**Records shown**
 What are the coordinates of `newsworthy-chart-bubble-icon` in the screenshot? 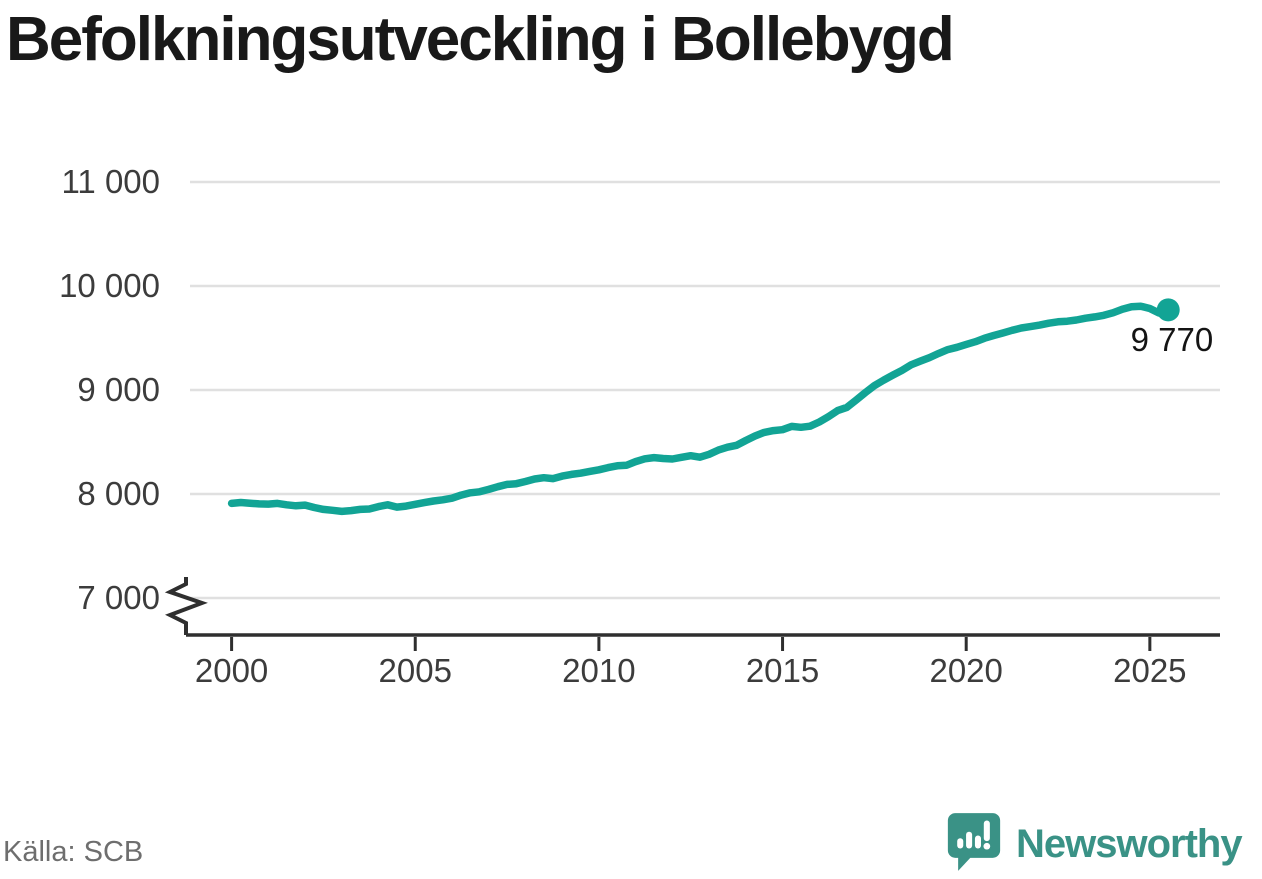 It's located at (974, 844).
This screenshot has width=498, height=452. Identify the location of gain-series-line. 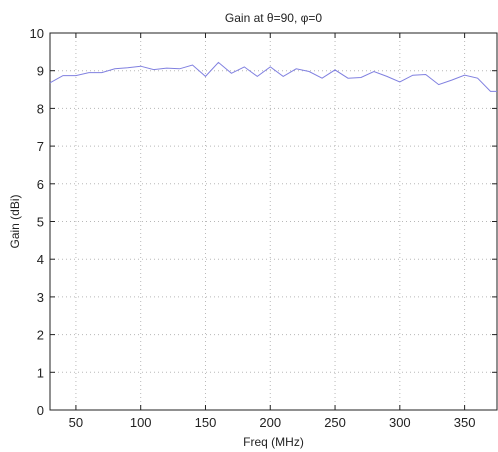
(273, 76).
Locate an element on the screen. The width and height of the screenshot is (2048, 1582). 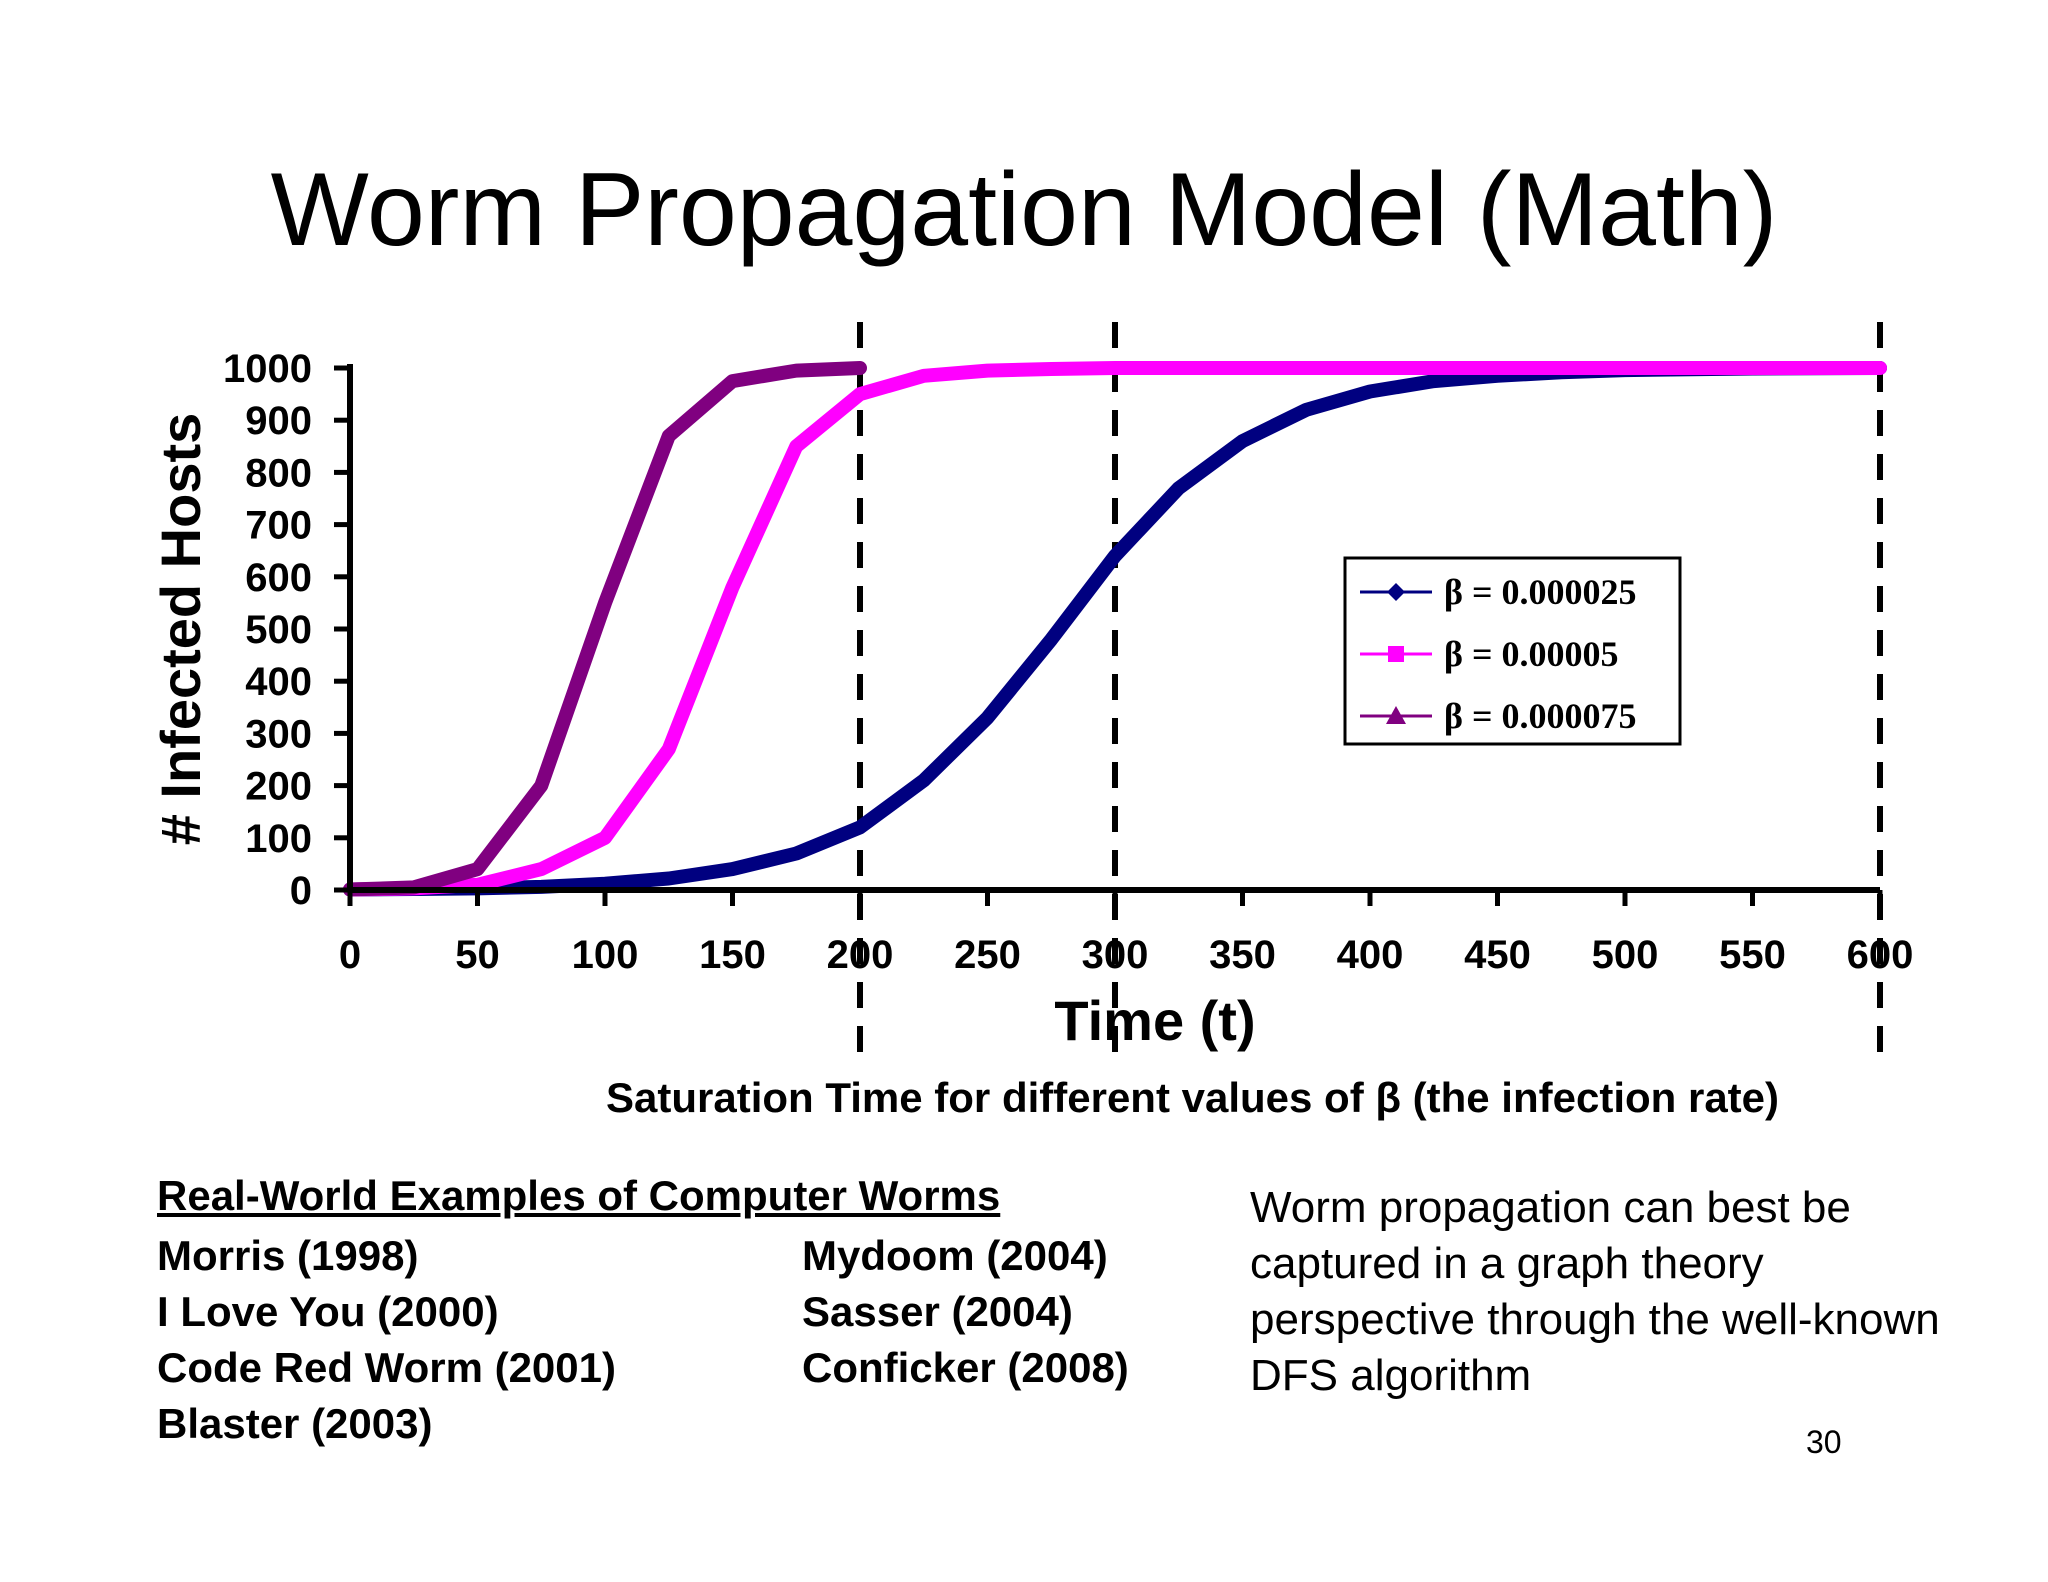
y-tick-label: 600 is located at coordinates (278, 578).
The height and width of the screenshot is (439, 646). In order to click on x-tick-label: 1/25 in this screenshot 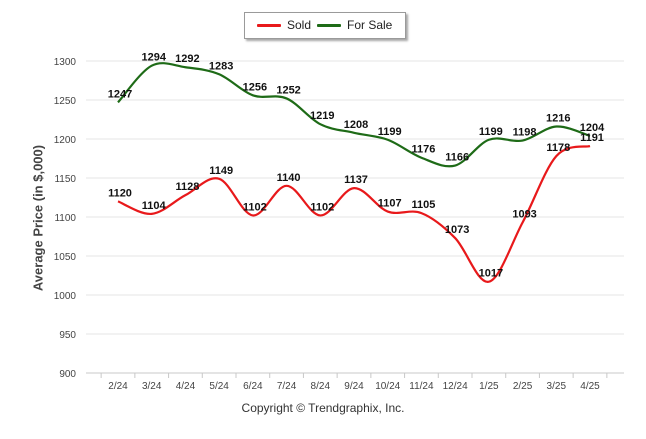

**Required work**
Print the material exactly, from the line containing "This screenshot has" through the end of the material, with both ends included. Leave the pictures out of your answer.

**Result of the task**
This screenshot has width=498, height=452. Identify the location of gain-series-line. 
(273, 76).
Locate an element on the screen. The width and height of the screenshot is (2048, 1582). 
y-tick-label: 600 is located at coordinates (278, 578).
The height and width of the screenshot is (439, 646). In order to click on x-tick-label: 1/25 in this screenshot 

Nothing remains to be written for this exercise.